Prove that $\mathbb{N}$ is complete.

So I have intuition for the proof. My thinking is that if I have nonepty $A \subseteq \mathbb{N}$, where $A$ has an upper bound, then it should also have a maximum which is its supremum. That would imply that $\sup(A) \in A$, which would then also imply that $\sup(A) \in \mathbb{N}$ since $A \subseteq \mathbb{N}$. Then if my reasoning is correct, this would then show that $\mathbb{N}$ is complete. However I cannot figure out how to prove that a if $A \subseteq \mathbb{N}$ has an upper bound, it has a maximal element. How can one prove this statement? Also, are there other ways to show that $\mathbb{N}$ is complete?
 A: My first thought is to try showing any Cauchy sequence converges.  But the Cauchy sequences are eventually constant.  Hence they converge.
A: Suppose $A \subset \Bbb{N}$ is bounded by $M$, then $|A| < M$, and $A$ is a finite set.  Every finite set has a maximum.  (Sort the elements; this is a finite process for a finite set.)
(There are straightforward modifications if your version of bounded uses nonstrict inequality or your version of the natural numbers does not include $0$.)
A direct construction using well ordering is...
For each $a \in A$, define $f(a)$ to be the interval $[a,\infty) \subset \Bbb{N}$.  Then 
$$  F = \bigcap_{a \in A} f(a)  $$
is a subset of $\Bbb{N}$.  Since $A$ is bounded, by $M \in \Bbb{N}$, $M \in f(a)$ for all $a \in A$.  This shows $F$ is nonempty, so by well-ordering, $F$ has a least member, $m$.  Observe that $m$ is in $f(a)$ for each $a$, so $a \leq m$.  We have only to show $m$ is in $A$ to show that $m$ is the maximum element of $A$.
Suppose $m \not\in A$.  Since $m \in f(a)$ for each $a \in A$, $a +1 \leq m$.  But then $m-1 \in f(a)$ for every $a \in A$, so the minimum of $F$ would be no greater than $m-1$, leading to a contradiction.
A: There are several different notions of “completeness”. From the context of your tags, it seems you mean Dedekind completeness (i.e. every upper-bounded set has a least upper bound). If you mean metric completeness, Chris Custer’s answer has you covered.
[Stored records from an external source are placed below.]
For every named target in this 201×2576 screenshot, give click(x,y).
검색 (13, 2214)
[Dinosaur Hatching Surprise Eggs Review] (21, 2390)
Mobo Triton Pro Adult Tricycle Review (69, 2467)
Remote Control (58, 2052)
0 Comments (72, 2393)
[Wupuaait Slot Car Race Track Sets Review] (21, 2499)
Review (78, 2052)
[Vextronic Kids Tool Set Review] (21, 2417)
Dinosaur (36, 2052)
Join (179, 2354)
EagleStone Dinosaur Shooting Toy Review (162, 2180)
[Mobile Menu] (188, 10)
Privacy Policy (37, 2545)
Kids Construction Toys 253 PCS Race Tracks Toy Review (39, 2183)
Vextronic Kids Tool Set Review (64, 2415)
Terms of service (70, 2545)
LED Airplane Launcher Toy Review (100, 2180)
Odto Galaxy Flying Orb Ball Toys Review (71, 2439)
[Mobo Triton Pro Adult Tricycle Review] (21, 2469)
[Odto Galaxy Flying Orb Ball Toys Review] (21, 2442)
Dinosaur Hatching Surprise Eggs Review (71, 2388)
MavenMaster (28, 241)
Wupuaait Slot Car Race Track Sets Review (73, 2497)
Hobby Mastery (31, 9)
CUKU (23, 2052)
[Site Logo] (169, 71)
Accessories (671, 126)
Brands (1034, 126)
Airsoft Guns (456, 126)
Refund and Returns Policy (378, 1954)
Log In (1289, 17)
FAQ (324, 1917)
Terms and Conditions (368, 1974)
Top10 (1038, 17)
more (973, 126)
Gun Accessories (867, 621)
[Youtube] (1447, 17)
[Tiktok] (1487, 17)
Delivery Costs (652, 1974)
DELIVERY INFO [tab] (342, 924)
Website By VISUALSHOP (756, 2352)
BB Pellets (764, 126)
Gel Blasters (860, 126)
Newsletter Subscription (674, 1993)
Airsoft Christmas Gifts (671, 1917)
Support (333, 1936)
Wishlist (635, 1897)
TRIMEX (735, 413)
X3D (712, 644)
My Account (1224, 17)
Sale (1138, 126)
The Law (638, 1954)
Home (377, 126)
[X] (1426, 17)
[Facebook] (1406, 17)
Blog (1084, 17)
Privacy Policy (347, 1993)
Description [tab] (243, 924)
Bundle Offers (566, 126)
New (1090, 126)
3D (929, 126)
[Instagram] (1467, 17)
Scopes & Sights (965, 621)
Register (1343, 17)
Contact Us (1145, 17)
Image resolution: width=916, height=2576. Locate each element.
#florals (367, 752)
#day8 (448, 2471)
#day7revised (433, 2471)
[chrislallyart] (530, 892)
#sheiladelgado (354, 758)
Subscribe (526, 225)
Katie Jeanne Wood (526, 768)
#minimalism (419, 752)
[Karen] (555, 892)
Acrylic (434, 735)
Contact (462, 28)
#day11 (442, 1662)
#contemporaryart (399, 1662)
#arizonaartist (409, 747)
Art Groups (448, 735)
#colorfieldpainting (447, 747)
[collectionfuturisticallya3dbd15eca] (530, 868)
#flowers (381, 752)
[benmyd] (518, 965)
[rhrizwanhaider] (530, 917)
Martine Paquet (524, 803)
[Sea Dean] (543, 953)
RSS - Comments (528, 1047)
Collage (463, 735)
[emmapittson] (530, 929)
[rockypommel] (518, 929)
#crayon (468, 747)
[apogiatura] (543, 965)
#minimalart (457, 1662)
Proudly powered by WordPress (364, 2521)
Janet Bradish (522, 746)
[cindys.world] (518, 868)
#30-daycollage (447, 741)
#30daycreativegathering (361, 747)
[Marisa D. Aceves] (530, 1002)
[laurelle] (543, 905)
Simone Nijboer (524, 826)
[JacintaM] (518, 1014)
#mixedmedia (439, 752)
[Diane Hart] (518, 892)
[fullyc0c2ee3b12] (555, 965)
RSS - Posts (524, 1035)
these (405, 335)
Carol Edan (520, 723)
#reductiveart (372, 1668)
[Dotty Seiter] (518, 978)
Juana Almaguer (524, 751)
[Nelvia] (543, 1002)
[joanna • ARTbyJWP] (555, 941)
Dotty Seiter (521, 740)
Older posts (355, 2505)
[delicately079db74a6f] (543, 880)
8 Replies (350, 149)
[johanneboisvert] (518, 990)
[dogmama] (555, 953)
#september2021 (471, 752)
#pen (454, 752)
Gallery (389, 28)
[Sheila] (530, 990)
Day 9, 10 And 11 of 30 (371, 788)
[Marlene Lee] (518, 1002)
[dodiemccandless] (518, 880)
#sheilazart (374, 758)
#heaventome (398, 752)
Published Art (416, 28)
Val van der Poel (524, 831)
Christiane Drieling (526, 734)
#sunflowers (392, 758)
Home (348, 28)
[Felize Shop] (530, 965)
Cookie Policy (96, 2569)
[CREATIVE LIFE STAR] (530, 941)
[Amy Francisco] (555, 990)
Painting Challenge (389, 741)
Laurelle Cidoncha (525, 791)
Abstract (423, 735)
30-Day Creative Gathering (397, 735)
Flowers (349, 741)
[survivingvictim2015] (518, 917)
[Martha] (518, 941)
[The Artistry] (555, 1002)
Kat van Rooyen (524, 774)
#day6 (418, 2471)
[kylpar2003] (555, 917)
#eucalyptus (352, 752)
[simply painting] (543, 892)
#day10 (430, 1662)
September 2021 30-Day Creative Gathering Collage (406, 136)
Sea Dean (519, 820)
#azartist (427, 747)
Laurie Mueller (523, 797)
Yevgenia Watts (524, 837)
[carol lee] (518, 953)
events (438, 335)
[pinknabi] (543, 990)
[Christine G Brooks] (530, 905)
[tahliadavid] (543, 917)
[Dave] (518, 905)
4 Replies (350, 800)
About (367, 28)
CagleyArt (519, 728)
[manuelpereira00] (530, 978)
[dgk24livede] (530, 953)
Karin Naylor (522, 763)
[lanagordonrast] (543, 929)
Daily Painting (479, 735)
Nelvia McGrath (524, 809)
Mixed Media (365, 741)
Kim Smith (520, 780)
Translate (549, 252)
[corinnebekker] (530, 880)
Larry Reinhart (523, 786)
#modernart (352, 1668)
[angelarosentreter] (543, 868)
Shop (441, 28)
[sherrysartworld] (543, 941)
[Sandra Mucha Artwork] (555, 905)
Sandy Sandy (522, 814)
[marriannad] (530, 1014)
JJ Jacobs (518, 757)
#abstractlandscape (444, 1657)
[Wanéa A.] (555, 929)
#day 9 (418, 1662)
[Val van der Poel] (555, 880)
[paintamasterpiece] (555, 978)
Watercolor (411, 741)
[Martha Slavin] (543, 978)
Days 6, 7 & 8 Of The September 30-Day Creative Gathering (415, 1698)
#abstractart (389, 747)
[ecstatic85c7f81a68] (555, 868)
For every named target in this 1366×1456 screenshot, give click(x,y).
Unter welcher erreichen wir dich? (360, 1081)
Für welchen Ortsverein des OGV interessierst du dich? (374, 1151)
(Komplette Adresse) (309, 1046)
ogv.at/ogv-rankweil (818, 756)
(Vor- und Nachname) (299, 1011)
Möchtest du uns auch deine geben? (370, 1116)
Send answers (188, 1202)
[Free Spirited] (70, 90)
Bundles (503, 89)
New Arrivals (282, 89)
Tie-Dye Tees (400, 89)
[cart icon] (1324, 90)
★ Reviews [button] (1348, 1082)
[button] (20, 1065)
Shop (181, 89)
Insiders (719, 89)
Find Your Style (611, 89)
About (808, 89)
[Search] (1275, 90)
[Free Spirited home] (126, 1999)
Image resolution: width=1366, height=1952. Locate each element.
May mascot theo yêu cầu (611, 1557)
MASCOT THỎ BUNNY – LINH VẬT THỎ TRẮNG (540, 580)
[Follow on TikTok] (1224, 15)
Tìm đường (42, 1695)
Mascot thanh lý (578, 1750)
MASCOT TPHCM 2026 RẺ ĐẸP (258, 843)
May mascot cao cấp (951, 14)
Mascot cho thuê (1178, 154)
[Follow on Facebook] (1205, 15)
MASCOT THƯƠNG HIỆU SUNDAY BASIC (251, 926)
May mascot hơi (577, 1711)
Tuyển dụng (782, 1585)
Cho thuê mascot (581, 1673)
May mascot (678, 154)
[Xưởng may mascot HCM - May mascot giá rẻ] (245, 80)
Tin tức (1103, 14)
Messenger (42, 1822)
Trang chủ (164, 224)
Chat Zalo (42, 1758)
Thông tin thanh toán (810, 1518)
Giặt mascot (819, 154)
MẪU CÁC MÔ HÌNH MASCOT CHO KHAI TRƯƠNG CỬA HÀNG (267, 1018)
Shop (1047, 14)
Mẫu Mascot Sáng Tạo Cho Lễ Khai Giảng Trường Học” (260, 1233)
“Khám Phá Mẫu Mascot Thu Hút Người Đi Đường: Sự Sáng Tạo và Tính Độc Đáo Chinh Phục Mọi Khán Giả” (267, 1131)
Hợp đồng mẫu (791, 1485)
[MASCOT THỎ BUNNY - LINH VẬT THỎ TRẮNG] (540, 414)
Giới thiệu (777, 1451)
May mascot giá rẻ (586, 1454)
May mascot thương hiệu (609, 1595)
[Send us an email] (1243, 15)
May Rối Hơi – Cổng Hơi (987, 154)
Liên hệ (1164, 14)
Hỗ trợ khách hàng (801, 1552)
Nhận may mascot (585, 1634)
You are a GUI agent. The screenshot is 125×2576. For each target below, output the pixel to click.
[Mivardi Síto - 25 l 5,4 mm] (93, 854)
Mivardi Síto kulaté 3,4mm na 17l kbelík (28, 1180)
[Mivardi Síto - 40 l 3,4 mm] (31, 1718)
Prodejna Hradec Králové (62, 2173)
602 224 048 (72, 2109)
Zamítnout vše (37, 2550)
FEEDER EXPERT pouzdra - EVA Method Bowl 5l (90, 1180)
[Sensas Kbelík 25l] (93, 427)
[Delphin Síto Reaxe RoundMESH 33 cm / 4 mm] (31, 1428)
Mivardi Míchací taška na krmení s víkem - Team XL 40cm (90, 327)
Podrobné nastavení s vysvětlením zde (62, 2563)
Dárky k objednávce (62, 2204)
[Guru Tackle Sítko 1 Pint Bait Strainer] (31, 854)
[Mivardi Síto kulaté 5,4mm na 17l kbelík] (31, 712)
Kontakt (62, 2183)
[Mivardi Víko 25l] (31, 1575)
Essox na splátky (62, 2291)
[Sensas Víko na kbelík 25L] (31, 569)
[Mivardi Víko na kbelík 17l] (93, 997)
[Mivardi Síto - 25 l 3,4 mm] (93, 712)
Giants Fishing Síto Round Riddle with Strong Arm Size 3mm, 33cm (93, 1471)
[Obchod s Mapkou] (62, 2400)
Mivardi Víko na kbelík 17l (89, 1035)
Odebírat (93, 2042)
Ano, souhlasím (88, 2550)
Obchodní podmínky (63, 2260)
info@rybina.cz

You could prove $\mathbb{N}$ is (Dedekind) complete from the well-ordering of $\mathbb{N}$. Let $$S = \{n \in \mathbb{N} : (\forall a \in A)(a \leq n)\} ,$$
i.e. $S$ is the set of all upper bounds on $A$. By the well-ordering of $\mathbb{N}$, the set has a minimum, which would be a least upper bound.
Alternatively, you could do a proof by induction. Assume for contradiction that $A$ has no least upper bound. Let $U$ be some upper bound. Define a sequence $f(n)$ by setting $f(1) = U$, and recursively choosing $f(n + 1)$ to be some upper bound that’s less than $f(n)$, which exists because no least upper bound exists. Then $f(n) \leq U - (n - 2)$, but this means that $f(U + 3) \leq -1$, which is impossible. Thus a contradiction.